Zurich’s Reformed Church was the state Church for four and a half centuries and at the height of its membership and property ownership was autonomous. Since then, numbers have been in decline; in recent years the impact has been felt in its finances. Not unlike the situation facing German churches, restructuring and budget debates have taken up a lot of energy. The transition to a minority steeped in tradition within a multi-faith society is marked by despondency and withdrawal as well as fresh ideas and new projects.

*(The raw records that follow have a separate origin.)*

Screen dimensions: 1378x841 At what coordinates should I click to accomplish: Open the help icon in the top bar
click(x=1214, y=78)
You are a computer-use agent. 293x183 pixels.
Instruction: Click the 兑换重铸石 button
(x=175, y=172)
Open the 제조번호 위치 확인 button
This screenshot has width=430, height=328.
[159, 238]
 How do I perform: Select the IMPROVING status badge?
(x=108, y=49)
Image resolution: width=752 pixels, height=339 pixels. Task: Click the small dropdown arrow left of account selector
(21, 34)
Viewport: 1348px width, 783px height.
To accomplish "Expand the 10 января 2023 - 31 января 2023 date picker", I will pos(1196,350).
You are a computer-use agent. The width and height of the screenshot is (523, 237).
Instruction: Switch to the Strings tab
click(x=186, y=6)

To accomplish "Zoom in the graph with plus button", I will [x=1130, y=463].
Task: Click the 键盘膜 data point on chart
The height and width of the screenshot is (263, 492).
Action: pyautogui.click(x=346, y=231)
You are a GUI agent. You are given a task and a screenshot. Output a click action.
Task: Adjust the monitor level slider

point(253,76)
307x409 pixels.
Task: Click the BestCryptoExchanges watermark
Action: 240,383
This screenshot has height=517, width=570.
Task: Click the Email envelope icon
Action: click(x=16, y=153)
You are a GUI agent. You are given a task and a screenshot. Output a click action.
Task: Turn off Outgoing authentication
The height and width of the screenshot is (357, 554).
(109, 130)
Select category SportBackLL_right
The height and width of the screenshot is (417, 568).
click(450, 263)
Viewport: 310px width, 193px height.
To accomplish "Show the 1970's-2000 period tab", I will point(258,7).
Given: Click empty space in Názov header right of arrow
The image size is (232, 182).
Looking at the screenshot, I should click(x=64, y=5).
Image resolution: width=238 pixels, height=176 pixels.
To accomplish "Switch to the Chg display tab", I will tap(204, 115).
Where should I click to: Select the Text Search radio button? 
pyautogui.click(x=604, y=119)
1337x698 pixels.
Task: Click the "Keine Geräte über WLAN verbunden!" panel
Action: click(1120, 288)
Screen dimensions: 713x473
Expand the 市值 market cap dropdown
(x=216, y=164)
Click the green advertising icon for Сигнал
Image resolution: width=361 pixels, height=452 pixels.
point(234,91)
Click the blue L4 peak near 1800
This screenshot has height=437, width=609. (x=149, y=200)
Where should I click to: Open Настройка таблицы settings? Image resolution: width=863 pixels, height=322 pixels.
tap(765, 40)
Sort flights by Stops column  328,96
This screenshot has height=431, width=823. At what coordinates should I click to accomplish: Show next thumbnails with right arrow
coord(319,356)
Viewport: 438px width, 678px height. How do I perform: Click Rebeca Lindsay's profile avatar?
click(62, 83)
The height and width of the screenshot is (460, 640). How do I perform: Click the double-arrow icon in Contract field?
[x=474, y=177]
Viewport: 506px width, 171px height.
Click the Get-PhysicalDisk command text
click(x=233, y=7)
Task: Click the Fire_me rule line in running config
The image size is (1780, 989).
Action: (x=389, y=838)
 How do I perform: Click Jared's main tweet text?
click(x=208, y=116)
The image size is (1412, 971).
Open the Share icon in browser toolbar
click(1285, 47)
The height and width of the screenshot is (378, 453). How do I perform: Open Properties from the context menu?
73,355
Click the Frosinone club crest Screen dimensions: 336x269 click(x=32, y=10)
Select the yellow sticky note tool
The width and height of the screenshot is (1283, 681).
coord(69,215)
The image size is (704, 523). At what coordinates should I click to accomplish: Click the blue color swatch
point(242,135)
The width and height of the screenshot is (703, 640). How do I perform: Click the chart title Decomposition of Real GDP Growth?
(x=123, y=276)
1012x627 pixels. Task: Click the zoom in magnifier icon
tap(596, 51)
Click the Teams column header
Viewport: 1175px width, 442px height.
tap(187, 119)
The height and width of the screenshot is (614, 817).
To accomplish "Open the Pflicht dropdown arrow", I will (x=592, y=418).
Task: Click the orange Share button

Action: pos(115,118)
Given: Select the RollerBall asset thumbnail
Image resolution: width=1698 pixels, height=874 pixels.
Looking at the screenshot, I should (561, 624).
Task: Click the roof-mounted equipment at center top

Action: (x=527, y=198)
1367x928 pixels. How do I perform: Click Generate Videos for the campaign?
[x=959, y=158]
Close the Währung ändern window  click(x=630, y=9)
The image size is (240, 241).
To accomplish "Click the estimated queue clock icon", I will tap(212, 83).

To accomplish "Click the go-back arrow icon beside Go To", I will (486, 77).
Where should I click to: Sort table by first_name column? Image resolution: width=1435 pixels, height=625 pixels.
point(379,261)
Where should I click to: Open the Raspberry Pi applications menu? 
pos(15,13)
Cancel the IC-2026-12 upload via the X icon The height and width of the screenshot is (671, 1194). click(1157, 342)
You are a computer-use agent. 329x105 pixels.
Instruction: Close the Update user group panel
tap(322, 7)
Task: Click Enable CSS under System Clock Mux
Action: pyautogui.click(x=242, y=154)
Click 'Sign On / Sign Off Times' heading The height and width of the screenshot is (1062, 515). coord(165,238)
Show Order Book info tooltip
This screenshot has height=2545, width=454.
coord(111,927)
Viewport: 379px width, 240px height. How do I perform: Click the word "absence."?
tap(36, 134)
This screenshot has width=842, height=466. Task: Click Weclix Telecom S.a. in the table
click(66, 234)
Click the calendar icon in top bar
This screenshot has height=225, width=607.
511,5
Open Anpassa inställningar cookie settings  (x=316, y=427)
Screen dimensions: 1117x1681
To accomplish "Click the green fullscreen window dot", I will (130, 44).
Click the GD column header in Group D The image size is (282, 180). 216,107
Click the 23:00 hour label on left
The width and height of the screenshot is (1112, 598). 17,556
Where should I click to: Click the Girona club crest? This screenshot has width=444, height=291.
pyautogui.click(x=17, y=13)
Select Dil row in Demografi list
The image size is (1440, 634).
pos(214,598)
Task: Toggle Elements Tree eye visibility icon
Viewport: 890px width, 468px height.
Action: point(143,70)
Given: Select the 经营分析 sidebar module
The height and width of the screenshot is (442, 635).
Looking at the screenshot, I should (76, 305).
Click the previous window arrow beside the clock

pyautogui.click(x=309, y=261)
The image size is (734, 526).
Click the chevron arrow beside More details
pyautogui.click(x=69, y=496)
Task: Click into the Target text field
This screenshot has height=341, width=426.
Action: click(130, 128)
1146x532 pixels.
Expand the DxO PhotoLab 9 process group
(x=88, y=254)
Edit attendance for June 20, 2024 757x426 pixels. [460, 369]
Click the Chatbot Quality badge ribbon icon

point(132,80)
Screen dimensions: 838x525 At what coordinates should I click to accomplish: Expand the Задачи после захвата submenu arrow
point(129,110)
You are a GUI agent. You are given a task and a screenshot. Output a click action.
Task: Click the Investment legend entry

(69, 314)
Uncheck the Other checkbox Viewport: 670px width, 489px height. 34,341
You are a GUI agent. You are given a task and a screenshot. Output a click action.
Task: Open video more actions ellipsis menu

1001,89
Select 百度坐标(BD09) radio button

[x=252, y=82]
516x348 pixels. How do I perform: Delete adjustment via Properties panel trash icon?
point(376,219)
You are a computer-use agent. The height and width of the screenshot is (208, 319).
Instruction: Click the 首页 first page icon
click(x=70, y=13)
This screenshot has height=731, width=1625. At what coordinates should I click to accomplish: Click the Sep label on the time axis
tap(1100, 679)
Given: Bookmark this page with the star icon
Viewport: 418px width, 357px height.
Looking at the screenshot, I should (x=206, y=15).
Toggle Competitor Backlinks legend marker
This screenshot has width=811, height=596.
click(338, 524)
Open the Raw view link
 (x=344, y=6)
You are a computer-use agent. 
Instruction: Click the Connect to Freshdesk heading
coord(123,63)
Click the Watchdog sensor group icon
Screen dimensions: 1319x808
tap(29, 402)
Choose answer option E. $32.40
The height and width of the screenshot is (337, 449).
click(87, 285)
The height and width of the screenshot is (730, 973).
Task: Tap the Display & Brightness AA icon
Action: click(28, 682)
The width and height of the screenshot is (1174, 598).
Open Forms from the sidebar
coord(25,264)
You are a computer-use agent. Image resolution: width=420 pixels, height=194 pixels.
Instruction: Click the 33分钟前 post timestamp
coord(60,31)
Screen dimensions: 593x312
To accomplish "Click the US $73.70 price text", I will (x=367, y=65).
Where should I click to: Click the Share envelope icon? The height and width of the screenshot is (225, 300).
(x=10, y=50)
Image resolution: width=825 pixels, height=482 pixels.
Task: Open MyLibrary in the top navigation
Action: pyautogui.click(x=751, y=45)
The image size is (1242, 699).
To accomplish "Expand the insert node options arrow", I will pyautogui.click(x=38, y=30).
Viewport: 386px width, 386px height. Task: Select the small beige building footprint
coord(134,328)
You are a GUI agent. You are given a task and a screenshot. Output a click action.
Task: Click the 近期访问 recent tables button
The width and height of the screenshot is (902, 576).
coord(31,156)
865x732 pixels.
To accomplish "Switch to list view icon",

In this respect, the jubilee comes at a good time. It will certainly not be easy to reflect the myth of the Reformation in the self-perception of those celebrating it. Rather, the anniversary should alter this self-perception and be a source for the awakening of a new dynamic for transformation and regeneration. With church doors wide open, people can join once again to ask what kind of faith and Church is needed by the individual, society and the world in order to find life in abundance in peace, freedom and justice.

Martin Breitenfeldt is the director of the “Verein 500 Jahre Zürcher Reformation”.